Notemos, finalmente, que el mensaje del precursor llega al pueblo justo antes de la aparición de la gloria de Jehová. El Rey que viene no es otro sino el mismo Jehová y, para quienes tienen ojos para verlo, en Jesucristo se manifestará la gloria de Dios:

«Y vimos su gloria –dirá asombrado el apóstol Juan, cumpliendo así las palabras de la profecía–, gloria como del unigénito del Padre» (Juan 1:14).

«Porque Dios, que mandó que de las tinieblas resplandeciese la luz, es el que resplandeció en nuestros corazones, para iluminación del conocimiento de la gloria de Dios en la faz de Jesucristo» (2 Corintios 4:6).

Ésta no será la última vez que en nuestros estudios de Mateo veremos que un texto del Antiguo Testamento que hable de Jehová tendrá su cumplimiento en el Nuevo en la persona de Jesús. Los que niegan que los apóstoles hayan creído en la divinidad de Cristo harían bien en meditar estos textos. En este caso, el texto masorético de Isaías 40:3 dice: «Preparad camino a Jehová». 

En la Septuaginta los traductores pusieron: «Preparad el camino del Señor», porque la versión griega suele traducir Jehová por Señor. Cuando los apóstoles, pues, hablan de Jesucristo como Señor, emplean conscientemente el título que corresponde a Jehová. Y cuando Mateo aquí aplica la frase de Isaías a Jesucristo, implícitamente nos dice que Él es el Jehová del Antiguo Testamento.

Esencialmente, la cita de Isaías dice que la tarea de Juan sería la de allanar la venida del Mesías. El suyo sería un ministerio de preparación espiritual. La cita define, primero, quién es Juan y, después, cuál es la finalidad de su ministerio.

******

### [TAREAS A REALIZAR]
1) Copie del fragmento sobre la profecía de Isaías el tramo que va desde "Esencialmente, la cita" hasta "de su ministerio.".
2) Indique si cada una de las siguientes afirmaciones concuerda con el fragmento sobre la profecía de Isaías. Responda sí o no y cite las palabras del fragmento que lo deciden.
(a) La versión griega suele traducir Jehová por Señor.
(b) El ministerio de Juan sería de preparación política.
(c) El mensaje del precursor llega al pueblo después de la aparición de la gloria de Jehová.

### [INFORMACIÓN PROPORCIONADA]
******

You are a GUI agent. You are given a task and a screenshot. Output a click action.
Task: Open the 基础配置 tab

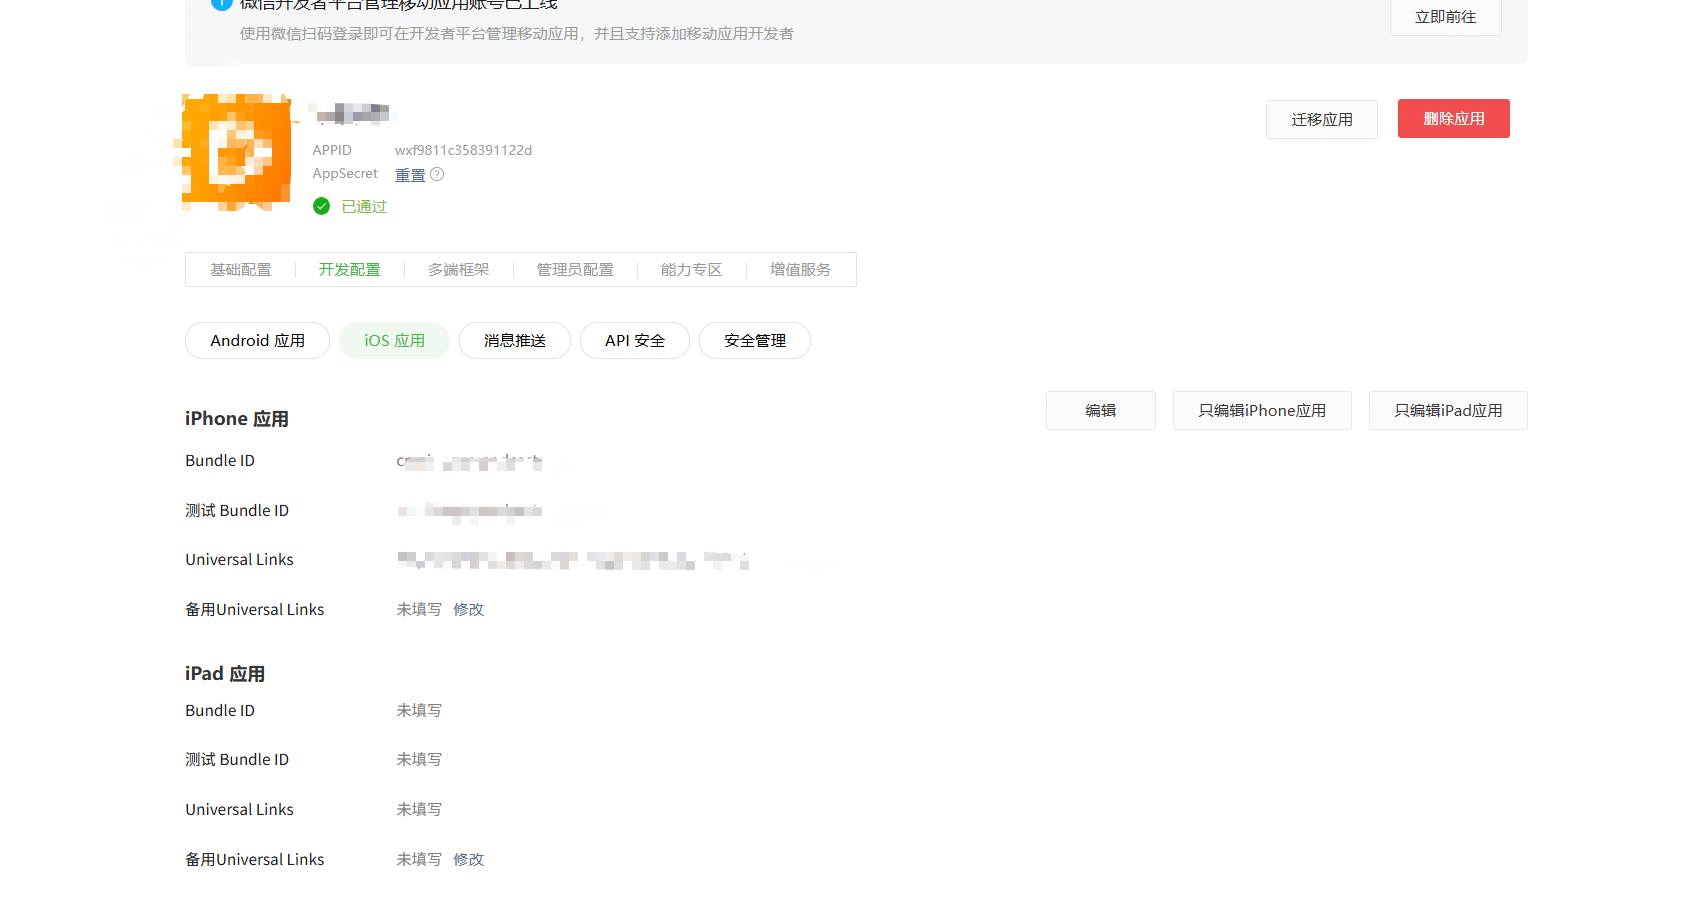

******

### [CONJUNTO DE RESPUESTAS]
1)
Esencialmente, la cita de Isaías dice que la tarea de Juan sería la de allanar la venida del Mesías. El suyo sería un ministerio de preparación espiritual. La cita define, primero, quién es Juan y, después, cuál es la finalidad de su ministerio.

2)
(a) Sí: «la versión griega suele traducir Jehová por Señor».
(b) No: «El suyo sería un ministerio de preparación espiritual».
(c) No: «el mensaje del precursor llega al pueblo justo antes de la aparición de la gloria de Jehová».